Saturday, June 06, 2009

BEA Roundup

Officially, I did not go to the BEA. I went into the building on Sunday, the only day I was available because of Shavuos, but I didn't have a badge and I went to meet with my editor, who was in town for the convention and pre-scheduled it. At that point I could have gotten a free badge from her, but the convention was over in about an hour and I have no more room in my apartment for free books. From my editor and my boss (who attended on Friday), I learned the following things:

(1) There were less people this year. Some booksellers didn't show up at all, or sent very few people. It was not a wasteland, but it was no 2007.

(2) There were a lot of panels on e-books, as nobody knows how to price them and is mad at Amazon for arbitrarily deciding how books should be priced for the Kindle. Whatever the price is, in the publisher's opinion, it's always too low. About a year ago I went to a talk where I publisher said he thought e-books should be priced the same as regular books because they were the same, which had to have been the stupidest thing that came out of anyone's mouth that evening. Obviously they're not the same, and the lower price is a discount because of the production saved in creating a physical book and the money spent on the reader.

(3) Whatever company that decided to send drummers and dancers to promote their new e-Book deserves to die a fiery death of flames, or at the very least get some acid in the face. In other worsd, the people who had to be at the BEA for 3 days (or even 3 hours, really) did not appreciate their ear-pounding presence.
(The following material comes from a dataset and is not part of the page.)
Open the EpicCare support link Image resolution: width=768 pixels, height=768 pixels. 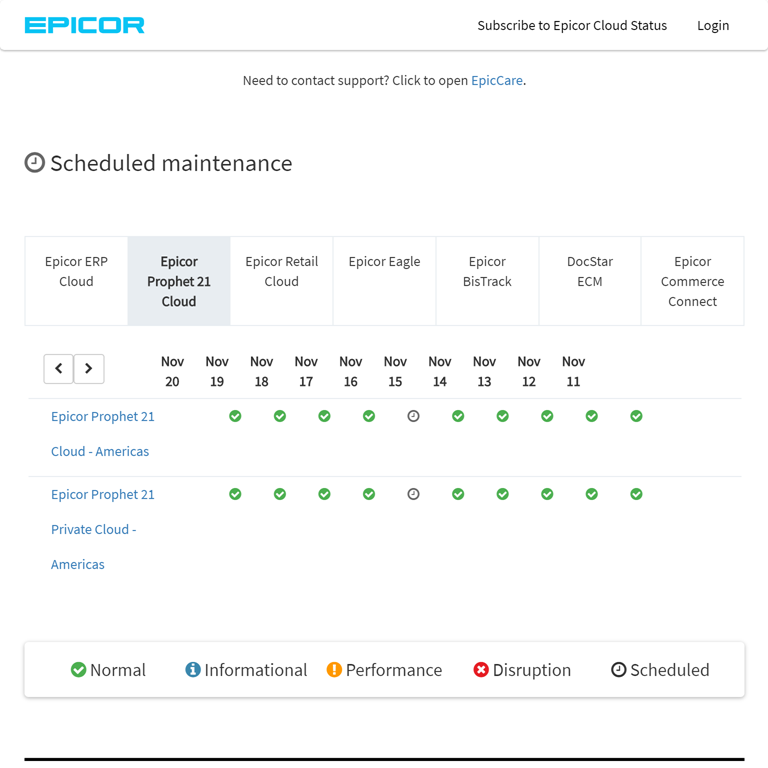point(497,80)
If you have interesting tales from the BEA, feel free to share them with the other readers here.

5 comments:

Adrienne said...

I do, but since I am incredibly longwinded (and like to also post pictures), is it possible for me to, this once, post a link to my blog entry on the subject? Feel free not to approve this comment if you don't feel comfortable in my doing so:

http://ididntchoosethis.blogspot.com/2009/06/book-expo-of-america-bea-2009.html

_*rachel*_ said...

I almost give the people with the band credit for it; I'd call it creative. But I do indeed understand the annoying bit.

Thanks for mentioning public domain books on google books; I found it in your archives. Thanks also for all the advice here. It's like fining a Miss Snark who's still blogging!
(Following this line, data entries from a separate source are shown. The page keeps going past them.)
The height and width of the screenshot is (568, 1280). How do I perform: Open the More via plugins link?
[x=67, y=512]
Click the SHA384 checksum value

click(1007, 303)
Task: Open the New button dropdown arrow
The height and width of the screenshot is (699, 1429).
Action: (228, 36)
I got here via one of Evil Editor's minion's profiles.

suzie townsend said...

haha, yay the bikini girls promoting the Cool-ER were a little ridiculous :)

kirsten saell said...

which had to have been the stupidest thing that came out of anyone's mouth that evening. Obviously they're not the same, and the lower price is a discount because of the production saved in creating a physical book and the money spent on the reader.
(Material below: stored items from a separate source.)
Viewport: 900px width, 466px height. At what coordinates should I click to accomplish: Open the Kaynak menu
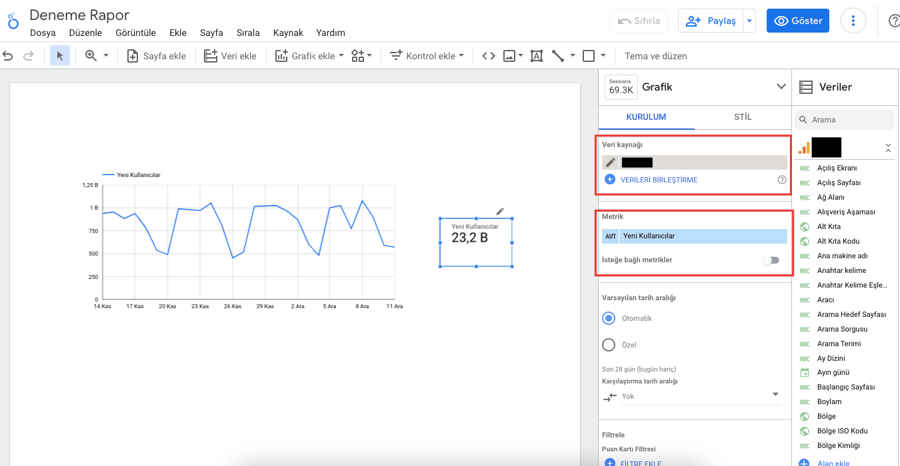pyautogui.click(x=288, y=33)
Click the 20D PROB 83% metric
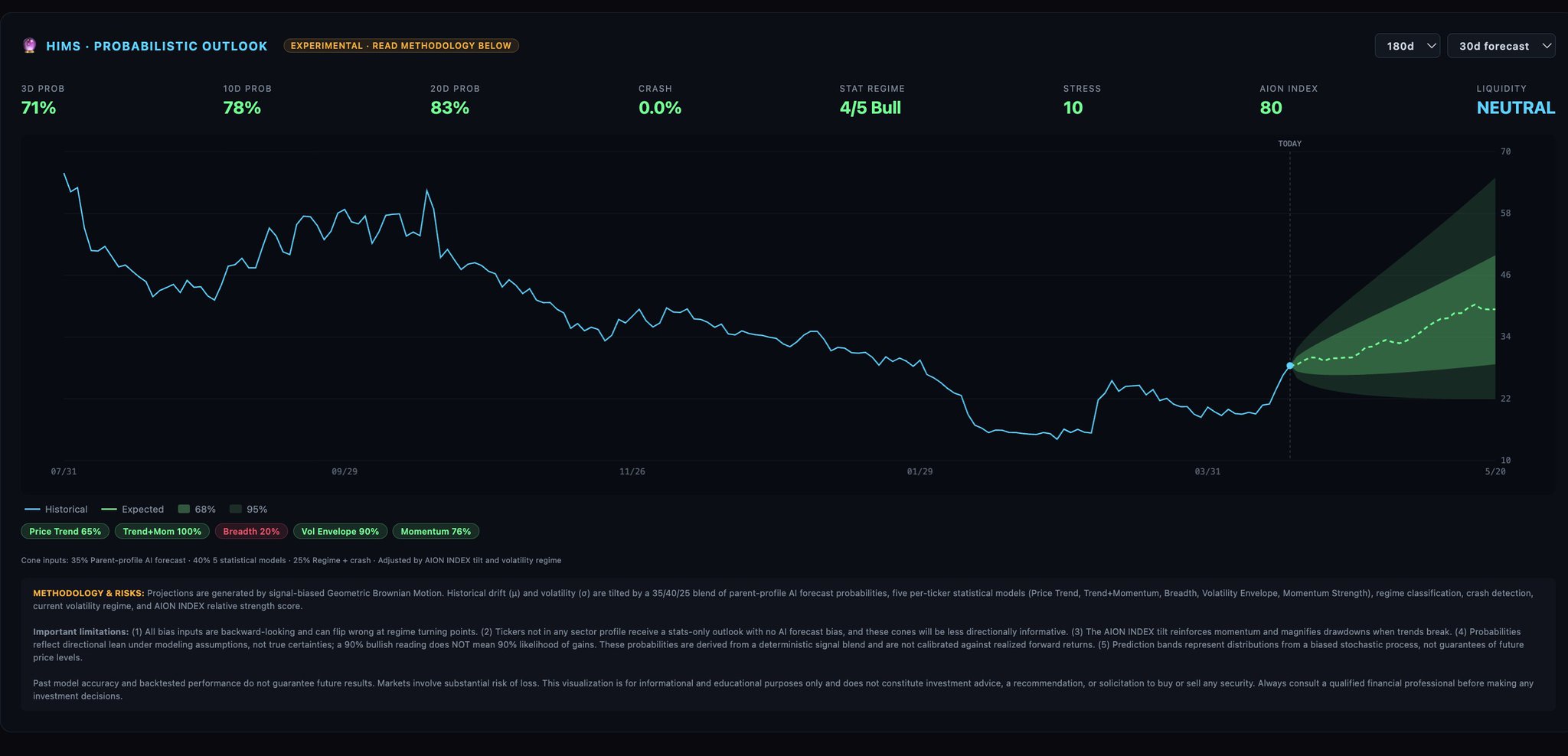This screenshot has width=1568, height=756. pyautogui.click(x=450, y=108)
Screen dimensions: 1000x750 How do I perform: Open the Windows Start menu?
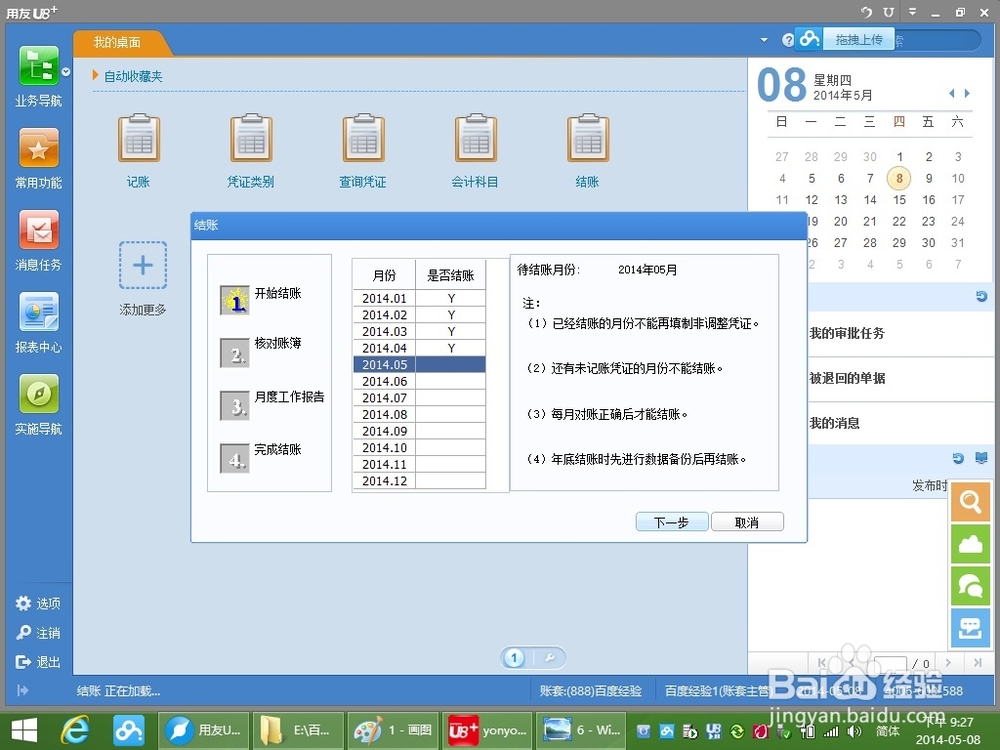click(22, 729)
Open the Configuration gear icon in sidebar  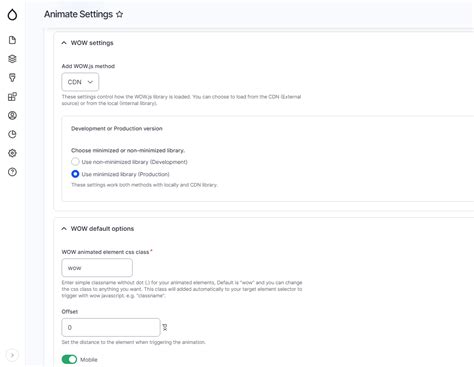[x=12, y=153]
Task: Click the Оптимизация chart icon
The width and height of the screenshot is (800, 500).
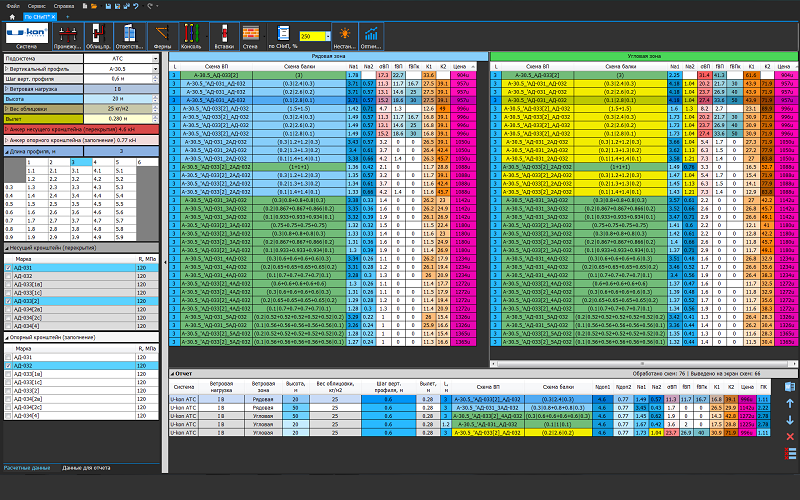Action: click(x=371, y=36)
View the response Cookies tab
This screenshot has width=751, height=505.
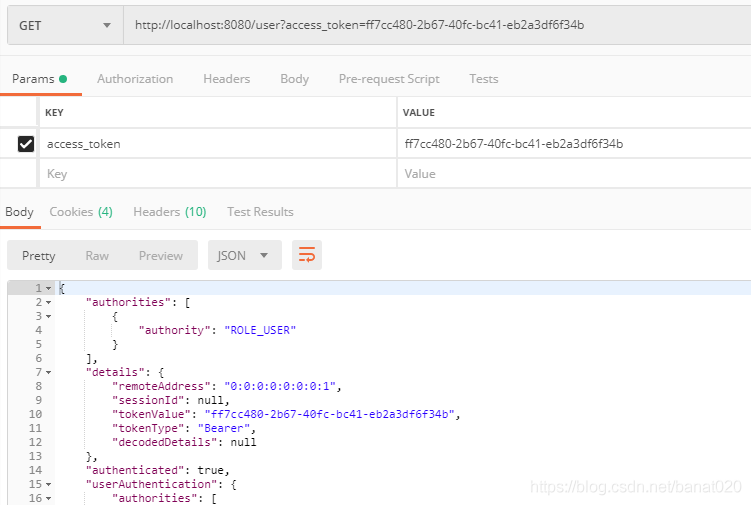pos(81,212)
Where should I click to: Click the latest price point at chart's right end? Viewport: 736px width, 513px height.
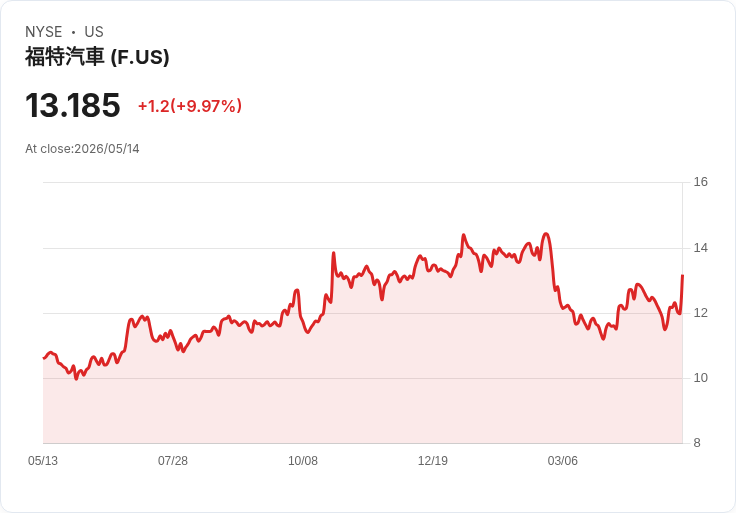coord(682,276)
As an ebook author, I have to agree, pretty freaking dumb.

It's not only a discount on lower production costs, it's a discount on the tangible property rights readers give up when they choose an ebook over print: the right to resell, swap, give away, lend, etc, which they're not legally allowed to do with an ebook. An ebook that can only be read by one or two people should not cost as much as a print book that can be read by a dozen or more.

Traditional publishers also think they should only have to pay mmpb royalties on ebooks, which, speaking as someone who makes 30-40% on each ebook sale, infuriates me. In these cases, the publisher is usually screwing both reader and author--ebooks that cost $14.95 and only pay the author 6.5%?

It would be nice to see agents start collectively putting their foot down over rights that will only encompass a larger and larger share of the market within the next few years. It may seem like bickering over chump change now, but it won't be any easier to do when ebooks represent, say, 20% of all books sold and they're fighting over tens of thousands rather than hundreds of dollars.

Mame said...

"Whatever company that decided to send drummers and dancers to promote their new e-Book deserves to die a fiery death of flames, or at the very least get some acid in the face."

I love it.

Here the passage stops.